*Texte fourni*

Sofia Djama : « Je ne trouve rien de plus médiocre que la bigoterie »

Nous nous sommes rencontrés à Alger, avec Chawki Amari, au début des années 2000, alors que le sang de la décennie précédente n’avait pas séché. Tout de suite, une relation littéraire s’est installée entre nous et la qualité et l’audace des textes de Sofia Djama m’avait frappé. C’était des sortes de petites nouvelles qui charriaient de la révolte et un désir intense de liberté. Puis il y a eu le court-métrage « Mollement » un samedi matin qui n’a eu qu’une projection confidentielle à Alger. Alors lorsque Sofia Djama a surgi avec « Les Bienheureux », ce n’était pas une surprise. On l’attendait  par l’écriture littéraire, elle est arrivée avec le cinéma. Elle raconte bien, à sa manière, sa relation concomitante avec les deux dimensions artistiques.
Depuis le 7 novembre, Sofia Djama fait la tournée des salles de projection de la Cinémathèque algérienne, avec son film, pour rencontrer le public.

*Consignes de l'exercice*
1 - Recopiez le passage du texte sur Sofia Djama qui commence à « Nous nous sommes » et se termine à « deux dimensions artistiques. ».
2 - Relevez tous les passages placés entre guillemets dans le texte sur Sofia Djama.
3 - Rédigez la suite du texte sur Sofia Djama en reprenant après sa dernière phrase.
La liste qui suit constitue un matériau distinct du texte sur Sofia Djama.

*Données fournies*
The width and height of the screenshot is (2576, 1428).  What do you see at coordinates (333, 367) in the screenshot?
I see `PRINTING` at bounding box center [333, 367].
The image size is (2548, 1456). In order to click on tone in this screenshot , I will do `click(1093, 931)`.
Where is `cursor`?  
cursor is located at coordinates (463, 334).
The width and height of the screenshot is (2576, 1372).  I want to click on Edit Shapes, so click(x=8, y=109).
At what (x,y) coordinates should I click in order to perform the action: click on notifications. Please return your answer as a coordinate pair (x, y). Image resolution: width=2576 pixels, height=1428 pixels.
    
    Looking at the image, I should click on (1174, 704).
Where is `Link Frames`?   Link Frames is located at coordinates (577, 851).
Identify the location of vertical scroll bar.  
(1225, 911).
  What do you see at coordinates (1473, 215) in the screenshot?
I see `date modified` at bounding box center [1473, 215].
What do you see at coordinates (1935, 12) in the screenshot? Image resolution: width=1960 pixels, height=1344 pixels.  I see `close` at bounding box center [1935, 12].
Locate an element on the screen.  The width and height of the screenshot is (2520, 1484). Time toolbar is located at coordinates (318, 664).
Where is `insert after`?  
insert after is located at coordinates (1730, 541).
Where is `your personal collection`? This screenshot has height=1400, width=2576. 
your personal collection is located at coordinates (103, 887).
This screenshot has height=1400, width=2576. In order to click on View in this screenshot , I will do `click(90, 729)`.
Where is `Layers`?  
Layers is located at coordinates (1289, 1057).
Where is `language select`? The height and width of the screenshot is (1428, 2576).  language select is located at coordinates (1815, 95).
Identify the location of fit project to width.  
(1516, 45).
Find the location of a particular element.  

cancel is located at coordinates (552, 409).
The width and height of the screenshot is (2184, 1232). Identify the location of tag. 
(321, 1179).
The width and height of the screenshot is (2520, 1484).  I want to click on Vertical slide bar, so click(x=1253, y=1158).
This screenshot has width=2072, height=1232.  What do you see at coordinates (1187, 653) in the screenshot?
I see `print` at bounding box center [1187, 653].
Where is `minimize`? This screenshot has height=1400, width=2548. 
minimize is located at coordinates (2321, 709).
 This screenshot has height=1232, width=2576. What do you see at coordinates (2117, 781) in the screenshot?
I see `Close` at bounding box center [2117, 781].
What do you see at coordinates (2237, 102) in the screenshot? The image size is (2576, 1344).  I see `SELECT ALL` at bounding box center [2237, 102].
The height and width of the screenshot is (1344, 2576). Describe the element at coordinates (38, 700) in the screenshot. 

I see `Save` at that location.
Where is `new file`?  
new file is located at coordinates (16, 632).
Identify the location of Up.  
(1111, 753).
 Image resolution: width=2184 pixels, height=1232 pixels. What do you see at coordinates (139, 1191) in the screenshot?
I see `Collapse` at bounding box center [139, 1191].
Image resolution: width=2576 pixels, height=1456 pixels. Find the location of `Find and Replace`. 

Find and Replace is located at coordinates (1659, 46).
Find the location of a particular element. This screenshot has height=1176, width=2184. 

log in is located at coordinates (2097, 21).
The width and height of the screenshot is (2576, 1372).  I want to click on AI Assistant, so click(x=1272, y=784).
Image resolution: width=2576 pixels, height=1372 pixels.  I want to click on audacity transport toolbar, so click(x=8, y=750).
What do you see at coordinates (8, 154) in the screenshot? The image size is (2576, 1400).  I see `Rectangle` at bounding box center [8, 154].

*Réponses par consigne*
1 -
Nous nous sommes rencontrés à Alger, avec Chawki Amari, au début des années 2000, alors que le sang de la décennie précédente n’avait pas séché. Tout de suite, une relation littéraire s’est installée entre nous et la qualité et l’audace des textes de Sofia Djama m’avait frappé. C’était des sortes de petites nouvelles qui charriaient de la révolte et un désir intense de liberté. Puis il y a eu le court-métrage « Mollement » un samedi matin qui n’a eu qu’une projection confidentielle à Alger. Alors lorsque Sofia Djama a surgi avec « Les Bienheureux », ce n’était pas une surprise. On l’attendait  par l’écriture littéraire, elle est arrivée avec le cinéma. Elle raconte bien, à sa manière, sa relation concomitante avec les deux dimensions artistiques.

2 -
« Je ne trouve rien de plus médiocre que la bigoterie »
« Mollement »
« Les Bienheureux »

3 -
Un article de notre confrère et ami Brahim Hadj Slimane, publié le 25 novembre dans « Le Soir  d’Algérie » sur Sofia Djama, la grande révélation du cinéma algérien.Il me semble qu’il y a, chez vous, une révolte contre ce que vous appelez la «bigoterie» dans la société algérienne et que vous intégrez dans votre vision de l’islamisme. C’était déjà dans des écrits que j’ai eu le privilège de lire. Est-ce central et comment s’est opéré le traitement par le cinéma ?Je n’ai jamais réussi à comprendre pourquoi le corps de la femme, les libertés individuelles, la singularité, étaient honnis, pris en otage, il faut être sacrément tordu pour adhérer à cette vision du monde.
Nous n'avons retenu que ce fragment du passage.